Le disuguaglianze economiche, oltre ad essere una delle principali cause della lunga crisi, sembra ne siano anche la conseguenza. Perché?
«La disuguaglianza è un problema perché la distribuzione ineguale del reddito vuol dire distribuzione ineguale del potere d’acquisto e quindi indebolimento dell’economia perché calano i consumi dei ceti medio bassi che sono fondamentali. E poi è anche un problema sociale perché la tenuta stessa delle democrazie è a rischio quando aumenta il malcontento».
Che fare per invertire questa tendenza?
«Bisogna lottare contro elusione e evasione fiscale, soprattutto contro i grandi gruppi. Questo è un punto chiave. La questione numero uno è la questione fiscale su scala globale: 100 miliardi di elusione basterebbero a far sopravvivere 64 milioni di bambini che non hanno accesso alle cure sanitarie».
Ma la stiamo affrontando questa emergenza?
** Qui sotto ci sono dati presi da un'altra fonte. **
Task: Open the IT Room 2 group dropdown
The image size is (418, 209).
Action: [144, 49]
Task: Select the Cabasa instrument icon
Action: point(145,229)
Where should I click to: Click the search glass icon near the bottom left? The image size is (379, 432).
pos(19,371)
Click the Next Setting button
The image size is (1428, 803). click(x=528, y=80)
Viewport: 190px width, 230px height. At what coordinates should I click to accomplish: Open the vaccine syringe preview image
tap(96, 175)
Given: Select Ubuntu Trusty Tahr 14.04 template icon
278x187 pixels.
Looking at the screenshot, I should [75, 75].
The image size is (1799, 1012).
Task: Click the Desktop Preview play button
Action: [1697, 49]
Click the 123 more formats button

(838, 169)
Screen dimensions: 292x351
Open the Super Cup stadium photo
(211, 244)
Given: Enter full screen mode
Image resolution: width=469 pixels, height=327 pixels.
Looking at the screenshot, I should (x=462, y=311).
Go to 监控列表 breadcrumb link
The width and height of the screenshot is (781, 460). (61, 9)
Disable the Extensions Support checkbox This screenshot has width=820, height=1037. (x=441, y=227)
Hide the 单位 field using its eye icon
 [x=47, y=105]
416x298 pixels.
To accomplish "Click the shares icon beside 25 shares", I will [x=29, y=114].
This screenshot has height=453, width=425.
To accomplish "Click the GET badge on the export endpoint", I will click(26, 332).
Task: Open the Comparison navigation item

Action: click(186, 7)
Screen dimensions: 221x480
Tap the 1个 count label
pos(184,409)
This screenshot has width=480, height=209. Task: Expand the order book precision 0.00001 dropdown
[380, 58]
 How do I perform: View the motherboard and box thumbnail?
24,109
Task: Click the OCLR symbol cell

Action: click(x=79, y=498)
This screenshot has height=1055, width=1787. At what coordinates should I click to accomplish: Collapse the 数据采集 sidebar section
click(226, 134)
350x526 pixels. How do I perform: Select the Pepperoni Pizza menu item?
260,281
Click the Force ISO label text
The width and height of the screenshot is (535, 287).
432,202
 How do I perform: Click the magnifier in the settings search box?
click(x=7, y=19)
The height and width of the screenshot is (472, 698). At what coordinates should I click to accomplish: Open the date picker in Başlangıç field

«Le istituzioni internazionali stanno cercando di fare qualcosa – penso alle cause contro Ryanair e Apple –; ci sono delle prime indicazioni. Io credo che si dovrebbero muovere anche le istituzioni locali per evitare che intervista i grossi gruppi evadano il fisco. E poi dovrebbero diffondersi sempre di più nei bilanci delle imprese non solo gli indicatori sull’ambiente e sul lavoro, ma anche quelli sul fisco».
Questo basterebbe a mettere un freno alle disuguaglianze?
«No, occorre che prevalgano politiche di riduzione delle disuguaglianze e di progressività fiscale. Il problema è anche culturale. Se prevale l’idea per cui la spesa pubblica è uno spreco e bisogna affamare lo stato...».
Quindi se ne esce con politiche fiscali rigorose e con politiche di investimenti pubblici?
«Assolutamente sì. Che per noi sono politiche di tipo europeo a partire dalla battaglia contro l’austerità e a favore della mutualizzazione di rischi e debiti».
Il suo recente libro sulla povertà tocca quella che è l’estrema conseguenza delle disuguaglianze.
«Sì, il problema dell’Italia è che abbiamo una quota di persone sotto la povertà assoluta che è aumentato da 1 milione a 4 milioni e mezzo di persone. La mia idea è che, in una società dove la creazione-distruzione dei posti di lavoro è molto frequente ed è grande la mobilità, noi abbiamo bisogno di una rete di protezione universale. E questo significa reddito minimo e sostegno all’inclusione attiva. Bisogna arrivare prima possibile a mettere sul piatto quei 7 miliardi che servono a strappare quei 4 milioni di persone dalla loro condizione di povertà assoluta».